Dance, Gladys, Dance
Page 13
The ladies were very polite, murmured about pleasing tones, and departed en masse shortly after. I was putting the canvases away when Norman went to see them out. As I came into the hallway, I heard Norman ask the matriarch of the society in a low, worried voice, “Do you think she has any talent at all?”
“Why,” I said as I came into the hall, “does it matter to you what this. . . woman. . . thinks of my talent? Perhaps they’re not qualified to judge, perhaps they should be asking me what I think of their paintings, or perhaps you should be sleeping with one of them.” I turned and made a grand exit up the main staircase marred only by a stumble on the third step and a muttered “oh fuck.”
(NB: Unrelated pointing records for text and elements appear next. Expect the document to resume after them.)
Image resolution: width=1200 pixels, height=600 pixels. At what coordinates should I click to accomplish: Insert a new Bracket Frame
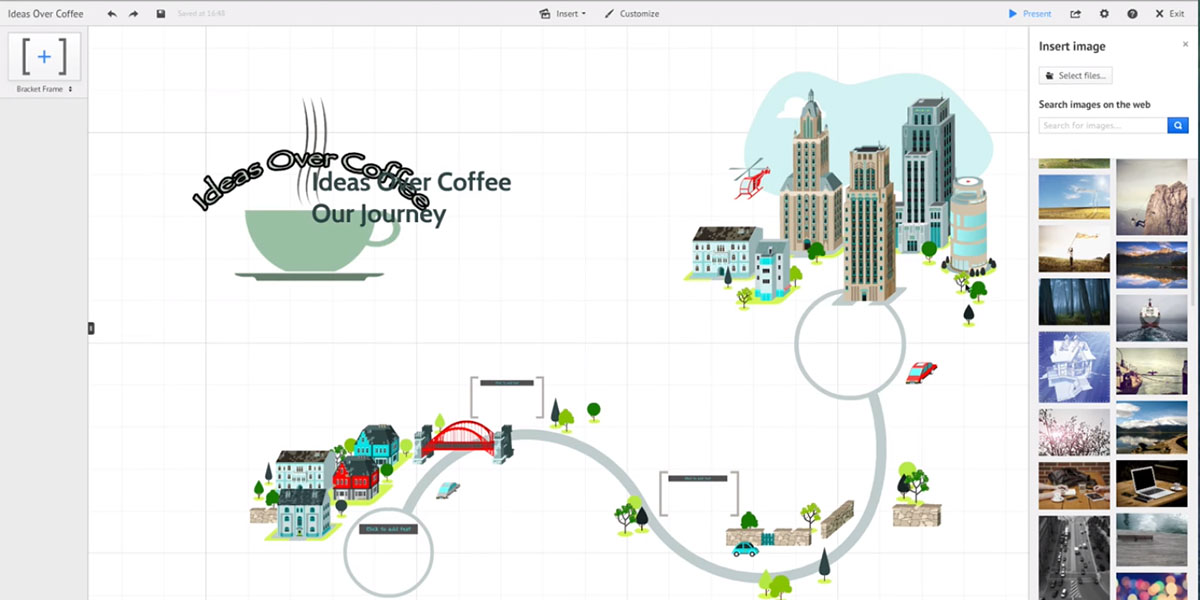[x=43, y=57]
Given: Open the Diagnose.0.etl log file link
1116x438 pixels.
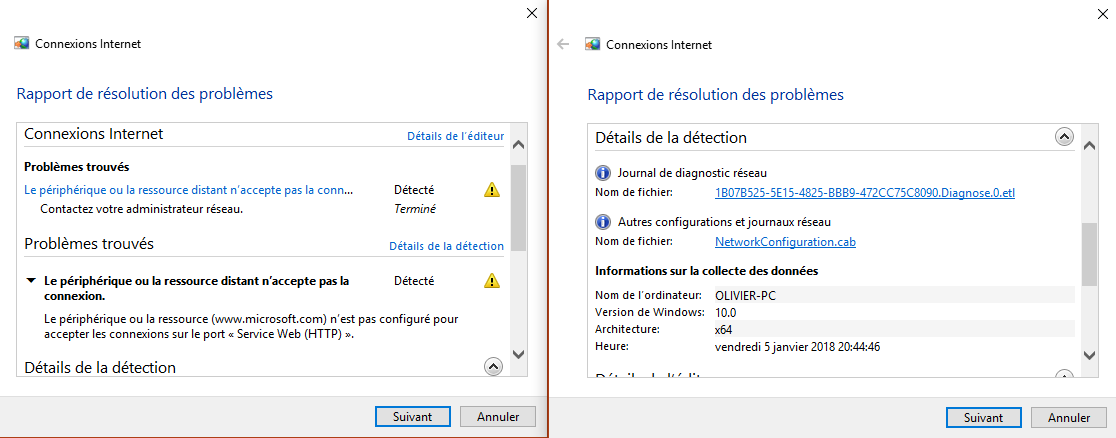Looking at the screenshot, I should [x=865, y=192].
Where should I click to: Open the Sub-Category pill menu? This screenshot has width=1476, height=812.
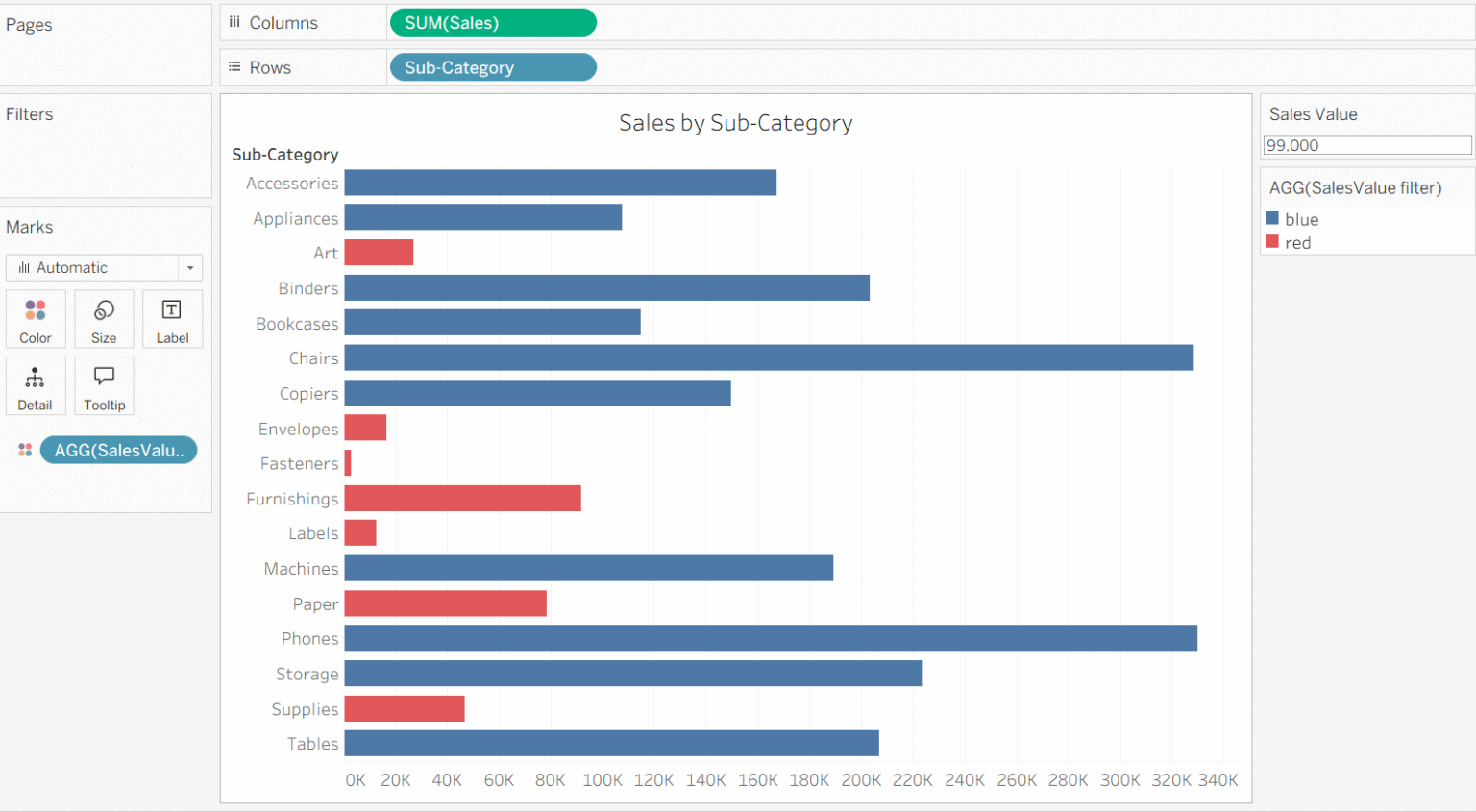tap(492, 66)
The society never came again and no invitation arrived for me to join their club.
CHAPTER FOURTEEN
She Seems A Bit Lost
Norman and Mr. H. were sitting at the kitchen table drinking Glornics together. The room was silent when I entered but I could feel a half-finished conversation lingering in the air like smoke.
“Little early for drinks, isn’t it, gentlemen?” I asked.
“No crime like the pleasant,” said Mr. H.
Norman grinned sheepishly. “Join us?”
“No, thanks. How’s Beethoven?”
“Still weak,” said Mr. H. “I just brought Miss Kesstle back from the veterinarian’s. They’re giving him fluid shots. Once he’s stable, they’re going to operate. They think he swallowed something.”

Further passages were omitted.